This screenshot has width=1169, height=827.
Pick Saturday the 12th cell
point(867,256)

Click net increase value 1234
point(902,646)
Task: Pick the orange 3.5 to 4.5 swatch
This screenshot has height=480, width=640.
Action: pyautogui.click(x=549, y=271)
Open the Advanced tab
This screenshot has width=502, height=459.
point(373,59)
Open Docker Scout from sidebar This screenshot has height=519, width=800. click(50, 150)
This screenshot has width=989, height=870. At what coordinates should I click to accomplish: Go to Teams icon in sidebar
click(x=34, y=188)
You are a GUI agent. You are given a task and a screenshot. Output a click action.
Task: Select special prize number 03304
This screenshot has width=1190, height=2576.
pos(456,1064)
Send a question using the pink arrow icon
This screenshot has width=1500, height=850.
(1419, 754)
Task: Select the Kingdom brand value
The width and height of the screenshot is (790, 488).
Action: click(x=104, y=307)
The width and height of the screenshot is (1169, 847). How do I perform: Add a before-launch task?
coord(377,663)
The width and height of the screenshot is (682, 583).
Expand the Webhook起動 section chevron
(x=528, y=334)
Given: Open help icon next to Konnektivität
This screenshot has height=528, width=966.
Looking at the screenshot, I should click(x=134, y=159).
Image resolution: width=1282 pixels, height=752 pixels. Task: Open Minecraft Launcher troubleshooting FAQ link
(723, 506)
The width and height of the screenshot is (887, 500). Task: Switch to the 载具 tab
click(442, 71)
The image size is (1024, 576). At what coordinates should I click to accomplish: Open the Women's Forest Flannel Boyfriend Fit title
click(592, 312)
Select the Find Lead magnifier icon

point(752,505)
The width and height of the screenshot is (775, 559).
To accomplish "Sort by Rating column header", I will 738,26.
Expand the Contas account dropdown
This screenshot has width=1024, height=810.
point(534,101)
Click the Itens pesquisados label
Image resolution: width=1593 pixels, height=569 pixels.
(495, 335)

· · · ·

◆ Your instructions ◆
The full listing, repeated exactly, is the expected answer.

◆ Answer to this exercise ◆
This screenshot has width=1169, height=827.
Pick Saturday the 12th cell
point(867,256)

Click net increase value 1234
point(902,646)
Task: Pick the orange 3.5 to 4.5 swatch
This screenshot has height=480, width=640.
Action: pyautogui.click(x=549, y=271)
Open the Advanced tab
This screenshot has width=502, height=459.
point(373,59)
Open Docker Scout from sidebar This screenshot has height=519, width=800. click(50, 150)
This screenshot has width=989, height=870. At what coordinates should I click to accomplish: Go to Teams icon in sidebar
click(x=34, y=188)
You are a GUI agent. You are given a task and a screenshot. Output a click action.
Task: Select special prize number 03304
This screenshot has width=1190, height=2576.
pos(456,1064)
Send a question using the pink arrow icon
This screenshot has width=1500, height=850.
(1419, 754)
Task: Select the Kingdom brand value
The width and height of the screenshot is (790, 488).
Action: click(x=104, y=307)
The width and height of the screenshot is (1169, 847). How do I perform: Add a before-launch task?
coord(377,663)
The width and height of the screenshot is (682, 583).
Expand the Webhook起動 section chevron
(x=528, y=334)
Given: Open help icon next to Konnektivität
This screenshot has height=528, width=966.
Looking at the screenshot, I should click(x=134, y=159).
Image resolution: width=1282 pixels, height=752 pixels. Task: Open Minecraft Launcher troubleshooting FAQ link
(723, 506)
The width and height of the screenshot is (887, 500). Task: Switch to the 载具 tab
click(442, 71)
The image size is (1024, 576). At what coordinates should I click to accomplish: Open the Women's Forest Flannel Boyfriend Fit title
click(592, 312)
Select the Find Lead magnifier icon

point(752,505)
The width and height of the screenshot is (775, 559).
To accomplish "Sort by Rating column header", I will 738,26.
Expand the Contas account dropdown
This screenshot has width=1024, height=810.
point(534,101)
Click the Itens pesquisados label
Image resolution: width=1593 pixels, height=569 pixels.
(495, 335)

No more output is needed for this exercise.